Some CPAP machines may be affected by the lower voltage and not function properly. I have experienced constant interruptions using our former lead acid batteries. And there’s always the responsibility of continued monthly battery maintenance and servicing.

One solution is to switch out your lead acid batteries for lithium ion batteries. While lithium ion batteries are a pricier option, they are much more versatile, and we highly recommended them.

A set up of multiple lithium-ion batteries.

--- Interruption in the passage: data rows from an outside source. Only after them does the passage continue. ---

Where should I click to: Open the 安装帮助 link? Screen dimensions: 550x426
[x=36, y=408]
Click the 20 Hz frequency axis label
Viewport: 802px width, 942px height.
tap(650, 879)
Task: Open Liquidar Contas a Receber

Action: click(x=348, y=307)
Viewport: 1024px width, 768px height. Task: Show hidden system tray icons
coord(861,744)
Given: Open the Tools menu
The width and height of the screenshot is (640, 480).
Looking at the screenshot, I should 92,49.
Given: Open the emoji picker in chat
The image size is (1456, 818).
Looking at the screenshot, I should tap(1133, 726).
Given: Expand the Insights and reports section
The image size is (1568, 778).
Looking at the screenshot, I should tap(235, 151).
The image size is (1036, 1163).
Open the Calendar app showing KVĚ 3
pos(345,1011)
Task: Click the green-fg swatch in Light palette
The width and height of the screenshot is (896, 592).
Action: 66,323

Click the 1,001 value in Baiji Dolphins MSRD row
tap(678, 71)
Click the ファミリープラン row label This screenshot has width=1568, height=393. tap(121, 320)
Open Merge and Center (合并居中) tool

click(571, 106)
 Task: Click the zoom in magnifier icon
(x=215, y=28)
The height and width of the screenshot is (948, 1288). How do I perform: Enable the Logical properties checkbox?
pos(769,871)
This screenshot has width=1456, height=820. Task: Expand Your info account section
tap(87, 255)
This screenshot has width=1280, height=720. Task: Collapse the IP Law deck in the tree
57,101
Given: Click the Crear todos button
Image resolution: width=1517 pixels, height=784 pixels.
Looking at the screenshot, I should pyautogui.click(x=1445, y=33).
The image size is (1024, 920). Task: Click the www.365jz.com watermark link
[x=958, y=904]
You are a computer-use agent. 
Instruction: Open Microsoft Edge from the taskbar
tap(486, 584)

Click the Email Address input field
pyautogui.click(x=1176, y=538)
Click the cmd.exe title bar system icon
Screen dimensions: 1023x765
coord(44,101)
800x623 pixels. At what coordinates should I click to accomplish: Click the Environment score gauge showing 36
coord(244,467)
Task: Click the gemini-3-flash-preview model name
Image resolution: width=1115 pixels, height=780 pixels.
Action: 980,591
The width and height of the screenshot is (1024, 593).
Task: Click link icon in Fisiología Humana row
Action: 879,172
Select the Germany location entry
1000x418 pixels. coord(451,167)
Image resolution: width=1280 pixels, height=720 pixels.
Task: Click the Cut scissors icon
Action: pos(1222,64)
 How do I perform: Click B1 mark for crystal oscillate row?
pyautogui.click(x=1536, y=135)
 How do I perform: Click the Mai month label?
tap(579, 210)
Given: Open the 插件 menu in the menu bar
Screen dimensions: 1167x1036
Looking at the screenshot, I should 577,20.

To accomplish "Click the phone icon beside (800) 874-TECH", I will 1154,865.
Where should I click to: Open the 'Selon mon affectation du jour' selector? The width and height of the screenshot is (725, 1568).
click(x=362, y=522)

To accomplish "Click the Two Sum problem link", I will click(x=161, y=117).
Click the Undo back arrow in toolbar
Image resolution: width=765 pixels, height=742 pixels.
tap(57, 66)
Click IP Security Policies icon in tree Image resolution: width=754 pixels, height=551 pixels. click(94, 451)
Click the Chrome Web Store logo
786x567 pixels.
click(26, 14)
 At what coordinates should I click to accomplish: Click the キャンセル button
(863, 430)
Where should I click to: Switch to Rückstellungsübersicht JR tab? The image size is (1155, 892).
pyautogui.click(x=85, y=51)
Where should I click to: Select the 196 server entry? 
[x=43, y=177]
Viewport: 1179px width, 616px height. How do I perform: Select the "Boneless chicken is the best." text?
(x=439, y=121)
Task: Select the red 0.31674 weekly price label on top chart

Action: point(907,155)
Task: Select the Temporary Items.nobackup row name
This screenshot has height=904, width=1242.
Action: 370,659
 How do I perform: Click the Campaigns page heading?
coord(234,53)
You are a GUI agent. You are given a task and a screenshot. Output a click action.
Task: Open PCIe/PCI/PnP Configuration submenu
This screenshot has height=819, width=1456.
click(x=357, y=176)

Our Battle Born Lithium Ion Batteries can drop to 10% state of charge while maintaining a consistent 13 volts. This provides the perfect voltage for using my CPAP machine. Lithium ion batteries also require no maintenance or service, and can last up to 15 years. Since we’ve installed our lithium ion batteries, I’ve experienced no interruptions in my CPAP therapy while camping off the grid.

Power Options

Option 1: Inverter

The most common option for powering your CPAP machine is by using an AC current at 120 volts. When using 120-volt service, you’ll need an inverter to energize the wall outlet that your machine is plugged into. The inverter changes power from your RV’s 12-volt battery to 120 volts, and it will require enough wattage to provide the right amount of electricity to the device. Check the label on the machine to determine the appropriate size inverter for your CPAP device. The inverter is not the most efficient method to power your machine, but it is the most common.

Option 2: Direct Current (DC)

A second option is to use direct current (DC). This method is less complex but requires wiring a 12-volt outlet into you RV to use a DC cable for power. The outlet needs to be done in accordance with electrical specs for your specific RV. You’ll need to have the correct size wire and fuse, but they’re similar to cigarette lighter receptacles and can be purchased from Amazon or an auto parts store.

You’ll also need to purchase a DC cable. They’re available all over, but they are brand and machine specific, so you’ll need to research which cable matches your CPAP machine. In our opinion, this method is the most efficient way to power a CPAP machine.

A portable battery pack.

Option 3: Portable Battery Pack

The third and least common method is to power the CPAP machine with a portable battery pack, which also need to match your machine specifically. They can be purchased from Amazon or most Durable Medical Goods suppliers.  In most cases, the battery pack provides enough energy for two nights of usage. Of course, this also depends on humidification requirements, which can use up the battery faster.

This method requires you to recharge the battery pack with electricity, which makes it more difficult for people who like boondocking unless you have another means of recharging them.

Option 4: Generator

The last option is to power your entire RV with a generator. You can use factory-installed generator or generators like our portable 2000 watt inverter generators pictured below.

Two inverter generators sitting on the grass.

The generator method has zero drain on your batteries, and it assists in recharging your battery bank. Factory installed generators are easy to use–you just flip a switch.

Less-expensive portable generators will require you to carry fuel in an approved external container, and they take a bit of tiem to set up. You might also need adapters to allow your 30 or 50-amp power cord to connect to the generator.

For short stays in private areas where the noise won’t bother your neighbors, a generator may be your best option.

But if your plan is to stay overnight in an area populated by other RVs and campers, your generator noise might bother your neighbors at night. Generators also require monthly service and maintenance for flawless operation.

Final Thoughts

In closing, we hope this helps RVers who are dependent on medical devices decide which power option is best for their RV. Requiring a CPAP machine shouldn’t deter you from staying outside of traditional campgrounds or RV parks with electric hookups. It simply takes a little research, time and money to allow you to enjoy RVing off the grid or boondocking (yes, at Walmart too!) while taking care of your respiratory health.